Görev Listesi:
1 > Liderlikte özellik kuramına ilişkin metne göre aşağıdaki soruları yanıtlayınız:
(a) Robbins (2000), liderlik kuramlarının geçtiği aşamalardan ilkinin hangisi olduğunu belirtmiştir?
(b) Başaran'a (1998) göre özellik kuramları neye önem verir?
(c) Ilgar'a (2005) göre liderin etkin olmasını sağlayan faktör nedir?
2 > Liderlikte özellik kuramına ilişkin metni iki cümleyle özetleyiniz.
3 > Liderlikte özellik kuramını anlatan metni kaldığı yerden devam ettiriniz.

Özellik kuramına göre “Lider olunmaz, lider doğulur.” Robbins (2000), liderlikle ilgili kuramların belli aşamalardan geçtiğini ve bu aşamalardan ilkinin özellik kuramı olduğunu, sonrasında ise davranışsal ve durumsallık kuramlarının geliştirildiğini belirtmiştir. Bu kuram liderliğin doğuştan gelen bazı kişisel özelliklere bağlı olduğunu savunmaktadır. Lider bu özellikleri sayesinde gurubun diğer üyelerinden ayrılır.Özellik kuramı konusunda yapılan çalışmalarda, ister lideri tanımlarken güç ve kontrole dayalı bir yetkinliği vurgulasın, ister gurubu ön plana çıkartsın, ulaşılmak istenen nokta, bazı insanların doğal lider oldukları ve başkalarından karakteristik olarak ayrıldıkları yargısıdır (Akdemir, 2008). Özellik kuramları liderlerin kişisel özelliklerine önem veren kuramdır (Başaran, 1998). Liderin etkin olmasını sağlayan faktör liderin sahip olduğu özelliklerdir (Ilgar, 2005).

[Kelime ve öğe konum verileri]
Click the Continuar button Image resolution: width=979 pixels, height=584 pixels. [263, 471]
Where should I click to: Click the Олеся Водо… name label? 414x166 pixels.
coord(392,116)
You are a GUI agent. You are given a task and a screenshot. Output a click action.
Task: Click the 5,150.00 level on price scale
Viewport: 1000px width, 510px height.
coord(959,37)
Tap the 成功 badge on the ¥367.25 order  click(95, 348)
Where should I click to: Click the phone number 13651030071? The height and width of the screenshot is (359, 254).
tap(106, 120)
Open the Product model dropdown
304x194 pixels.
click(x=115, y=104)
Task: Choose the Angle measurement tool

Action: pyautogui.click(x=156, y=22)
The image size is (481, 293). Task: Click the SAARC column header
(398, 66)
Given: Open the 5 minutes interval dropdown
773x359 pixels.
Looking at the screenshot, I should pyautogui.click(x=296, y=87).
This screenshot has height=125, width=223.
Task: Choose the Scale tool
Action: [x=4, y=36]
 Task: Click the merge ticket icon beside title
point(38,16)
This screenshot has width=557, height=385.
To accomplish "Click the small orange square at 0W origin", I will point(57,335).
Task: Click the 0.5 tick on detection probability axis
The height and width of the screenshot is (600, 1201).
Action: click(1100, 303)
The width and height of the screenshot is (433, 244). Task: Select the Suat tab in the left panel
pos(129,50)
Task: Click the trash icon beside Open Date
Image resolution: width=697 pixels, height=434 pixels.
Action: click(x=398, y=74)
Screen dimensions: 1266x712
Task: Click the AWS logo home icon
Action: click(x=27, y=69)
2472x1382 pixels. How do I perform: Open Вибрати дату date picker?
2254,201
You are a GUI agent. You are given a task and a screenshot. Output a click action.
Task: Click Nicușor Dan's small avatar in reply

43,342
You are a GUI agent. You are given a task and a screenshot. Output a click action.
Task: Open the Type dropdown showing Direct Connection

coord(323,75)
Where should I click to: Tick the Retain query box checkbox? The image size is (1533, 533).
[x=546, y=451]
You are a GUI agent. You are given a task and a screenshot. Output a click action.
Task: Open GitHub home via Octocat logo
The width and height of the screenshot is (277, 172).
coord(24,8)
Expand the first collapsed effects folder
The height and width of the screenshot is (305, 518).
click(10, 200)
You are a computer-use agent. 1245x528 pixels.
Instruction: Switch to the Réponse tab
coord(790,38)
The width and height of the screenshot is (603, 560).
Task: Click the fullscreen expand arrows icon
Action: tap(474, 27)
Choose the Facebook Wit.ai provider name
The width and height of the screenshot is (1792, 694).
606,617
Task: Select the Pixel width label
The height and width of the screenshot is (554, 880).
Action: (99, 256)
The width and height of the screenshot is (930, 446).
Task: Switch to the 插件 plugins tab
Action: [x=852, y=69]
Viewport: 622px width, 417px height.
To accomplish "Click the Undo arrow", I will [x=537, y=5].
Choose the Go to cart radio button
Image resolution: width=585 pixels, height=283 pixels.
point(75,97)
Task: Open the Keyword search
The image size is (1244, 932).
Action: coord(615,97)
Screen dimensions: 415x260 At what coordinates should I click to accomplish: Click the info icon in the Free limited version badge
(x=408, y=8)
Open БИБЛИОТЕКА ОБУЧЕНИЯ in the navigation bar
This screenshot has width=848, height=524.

Sıralı Yanıtlar:
1 >
(a) Özellik kuramı.
(b) Liderlerin kişisel özelliklerine.
(c) Liderin sahip olduğu özellikler.

2 > Özellik kuramı, liderliğin doğuştan gelen bazı kişisel özelliklere bağlı olduğunu savunur ve Robbins'e (2000) göre liderlik kuramlarının ilk aşamasıdır; sonrasında davranışsal ve durumsallık kuramları geliştirilmiştir. Bu kurama göre bazı insanlar doğal liderdir, sahip oldukları özellikler sayesinde grubun diğer üyelerinden ayrılır ve bu özellikler onların etkin olmasını sağlar.

3 >
Araştırmacılar, başarılı liderlerin doğuştan gelen kişisel özellikleri üzerine araştırmalar yapmışlar ve başarılı liderleri başarısız liderlerden ayıran doğuştan gelen özelliklerini belirlemeye çalışmışlardır. Yapılan araştırmalar sonucunda bazı liderlerin sahip oldukları boy, çehre, konuşma yeteneği, kendine güven, iletişim gücü, cesaret gibi

(25)

doğuştan gelen özelliklerin, başarılı olmalarında önemli bir etken olduğu gözlemlenmiştir (Şişman, 2004). Özellik kuramlarında başarılı ve başarısız liderlerin özellikleri karşılaştırılarak, bu çalışmalardan çıkan sonuçlara göre etkili liderlerin özellikleri belirlenmeye çalışılmıştır (Çelik, 2003). Özellik kuramı yaklaşımında başarılı liderleri başarısız liderlerden ayıran temel fiziksel ve kişilik özelliklerinin bulunması amaçlanmıştır (Gümüşeli, 1996). Özellik kuramıyla ilgili yapılan çalışmaları değerlendiren Stogdill çıkardığı sonuçları 6 maddede özetlemiştir. Buna göre liderliği ayıran temel kişisel özellikler; yetenek, başarı, katılım, statü, sorumluluk ve durum olarak belirlenmiştir (Fındıkçı, 2009).

Ralph Stogdill, 20.yüzyılın başlarından ortalarına kadar yapılan yapılan 124 ampirik çalışmayı analiz etmiştir. Liderin kendisini lider yapan başlıca özellikleri belirtmiştir (Çelik, 2003).

1. Zeki olma, farklı davranma, yargılama v.b gibi kişisel kapasite. 2. Değişik alanlarda gösterilen başarılar.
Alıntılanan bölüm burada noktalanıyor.